My friend and I were longtime confidants from childhood, and he told me at the time he was absolutely convinced his marriage in the Church was valid and that he did not want an annulment. He felt his divorce had been highly emotional and situational as the result of temporary circumstances and declined to participate in the marriage case, as was his right under canon law. The annulment was granted and a Decree of Nullity published.
Several years later, as my friend predicted would happen, he and his wife were reconcilled. When they visited the husband’s parish priest they were read the riot act. There were serious impediments to any future marriage in the Church for the both of them, they were told. At one point, they both got up, and with a nod of the head to each other in agreement, they left. They never returned. My friend told me it was his firm belief his first marriage was valid, and he did not care what total strangers, at that time hundreds of miles distant in his former wife’s then diocese, had judged about his marriage, not when he hadn’t even participated in its hearing. But he began looking at canon law and realized his wife’s diocese did not have jurisdiction to hear the case. He eventually appealed to the Roma Rota but never received a response.
At that time, he showed me the canon. It was very plain and simple. This distant diocese had erred under canon law and clearly did not have jurisdiction. Therefore, it should have been the Decree of Nullity that was invalid. Nevertheless, he and his wife did not remarry in the Church. But remarry they did in a civil ceremony. While they both attend Mass, they do not go forth to receive communion. He has been a devout Catholic since childhood and as an adult a traditional Catholic as well. Part of the reason he did not participate in the marriage case was he believes marriage is indissoluble and that marriage annulments are nonsense. He also believed almost any Catholic marriage could be annulled if a person knew what to tell the tribunal. (Lest this upset anyone, it is noted this is of course is only his belief.) But he is reconcilled to it, though convinced it is the Church that has erred.
In clarification, he originally thought a provision of Canon 1673 was turned around in its English translation. But he soon realized that for another reason the diocese that heard the marriage case clearly did not have jurisdiction. What is more, he could easily provide indisputable proof of it and knew the Roman Rota could dispense with time limits for an appeal when jurisdiction was the issue.

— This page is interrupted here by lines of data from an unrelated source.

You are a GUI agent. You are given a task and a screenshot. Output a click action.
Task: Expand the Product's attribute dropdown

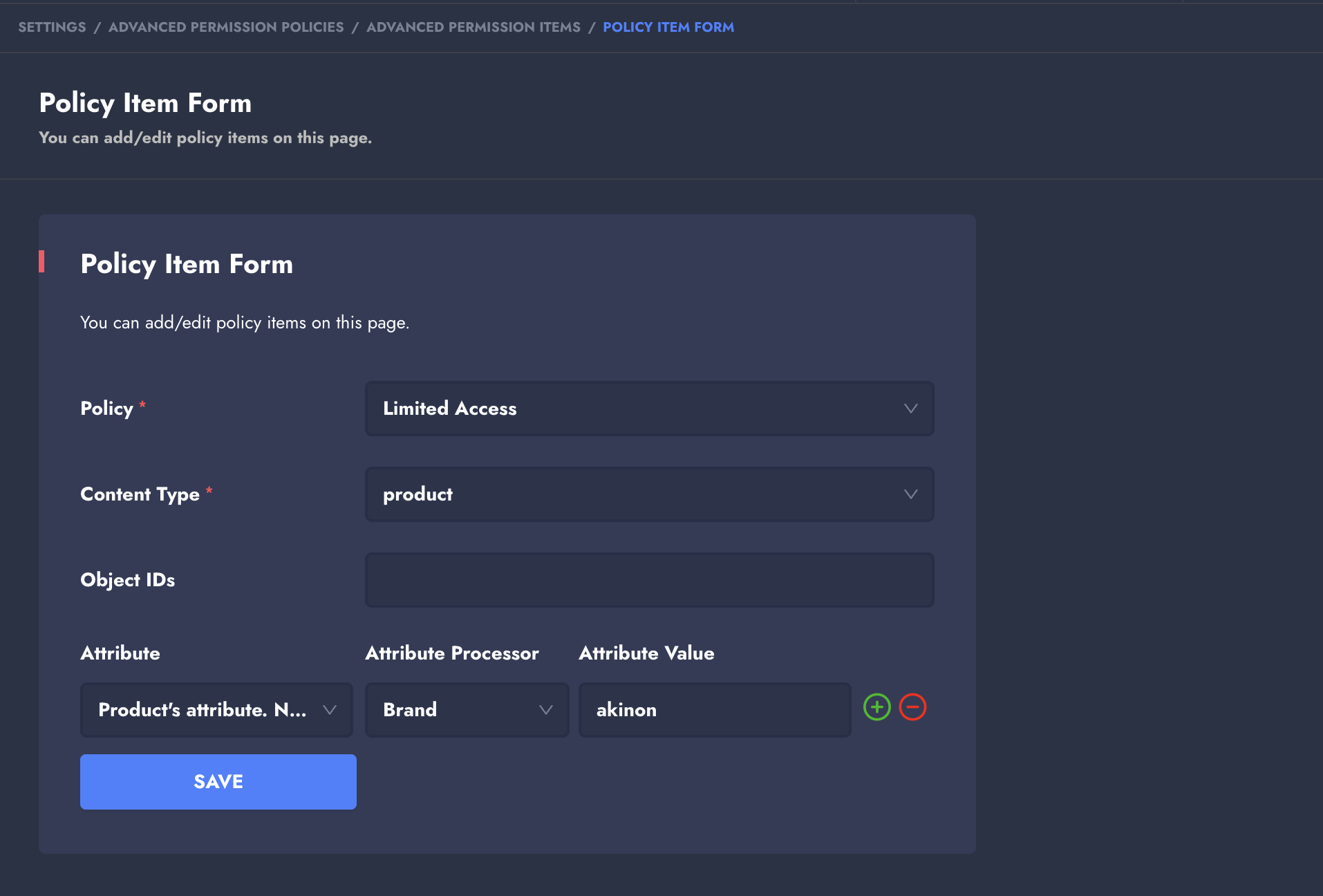pyautogui.click(x=216, y=710)
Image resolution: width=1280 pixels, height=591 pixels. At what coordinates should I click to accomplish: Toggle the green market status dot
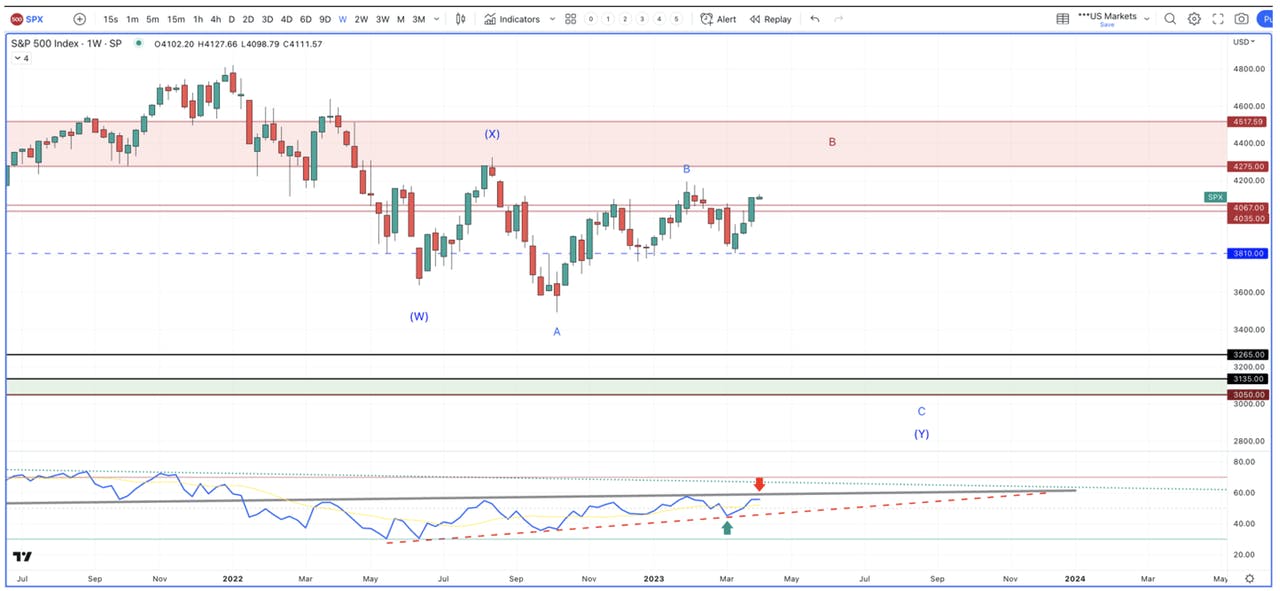pyautogui.click(x=138, y=43)
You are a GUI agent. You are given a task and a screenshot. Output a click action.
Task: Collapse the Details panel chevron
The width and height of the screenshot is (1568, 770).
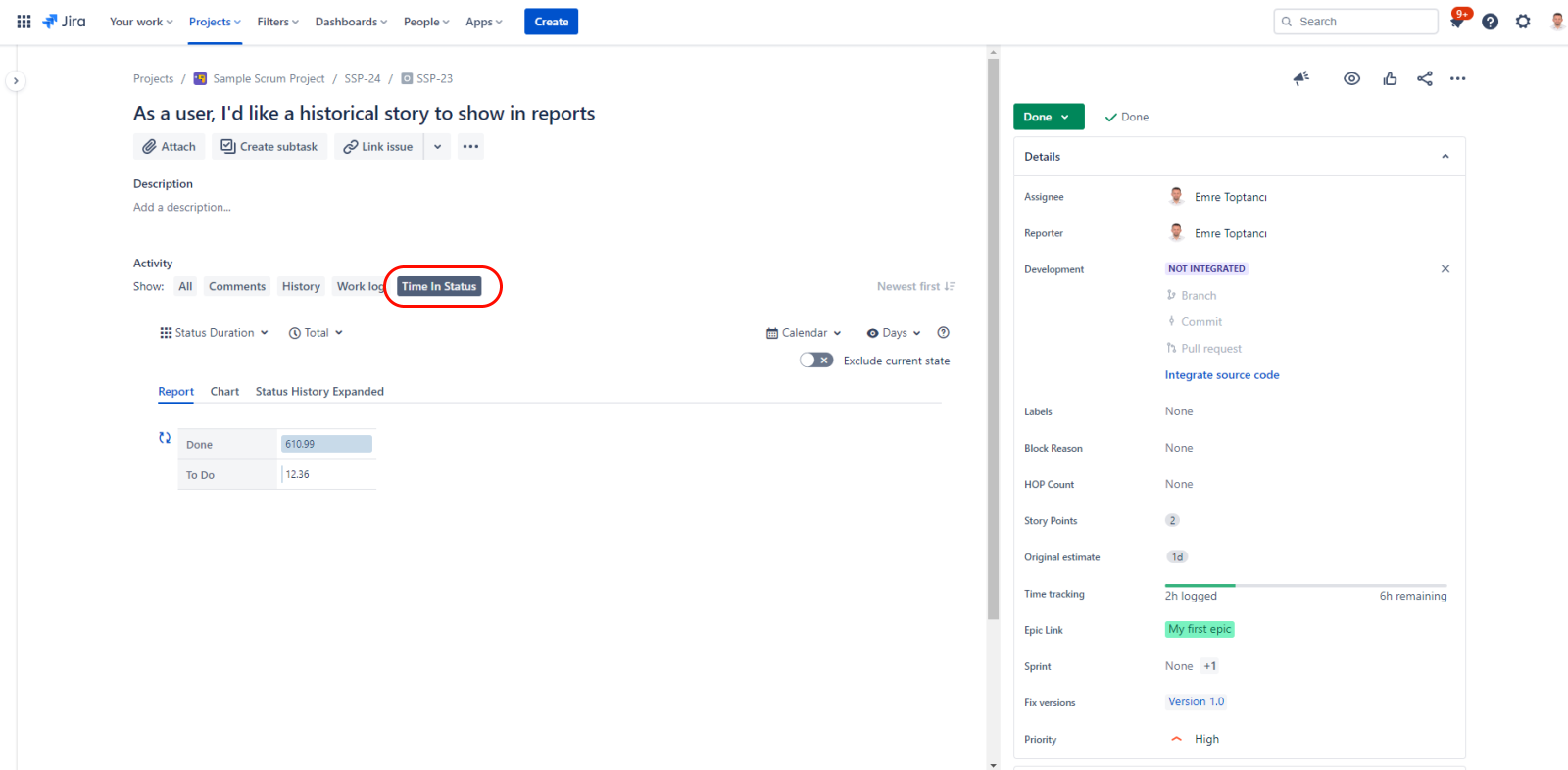click(x=1445, y=157)
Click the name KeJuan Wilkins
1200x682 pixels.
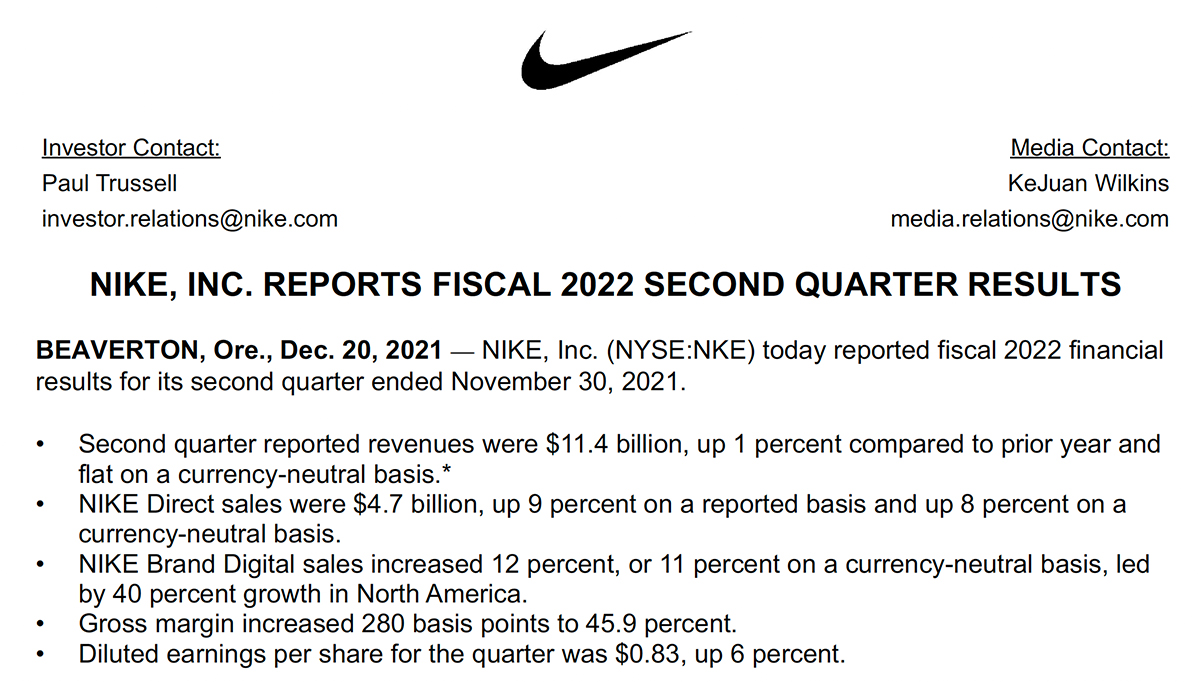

I guess my point is one ought not quickly stereotype divorced and remarried Catholics as as though they were a homogenous group. There are not. In this instance, the difficulty is that a marriage annulment had been granted to the couple. Those unfamiliar with marriage cases and annulments perhaps do not fully realize that it is a legal process under canon law.
My question about Latin involved a concern that members of marriage tribunals might not be familiar enough with the Latin text that is the applicable law. My friend was also correct in his original objection (Can. 1673). It did concern the English translation, but it likely would have been contentious as it concerned an intensive (reflexive) pronoun that could not, in Latin, ever refer back to the subject of a sentence. He showed me several commentaries by canon law specialists that agree with his translation and interpretation. It is more in line with 1917 canon law, the later modification prior to 1983 for the U.S. only not withstanding. Knowing something of Latin, I also concur with his translation.
If one does not know Latin well the sentence in question could easily be misunderstood, in both Latin and its English translation. In this instance, the consequences were enormous, permanently affecting the spiritual life of two Catholics. My friend’s second objection was very simple and straightforward but was never resolved. It is for these and similar reasons that I believe there is more than Church doctrine involved in the larger question of divorced and remarried Catholics receiving communion. And it is not as simple as some would have it.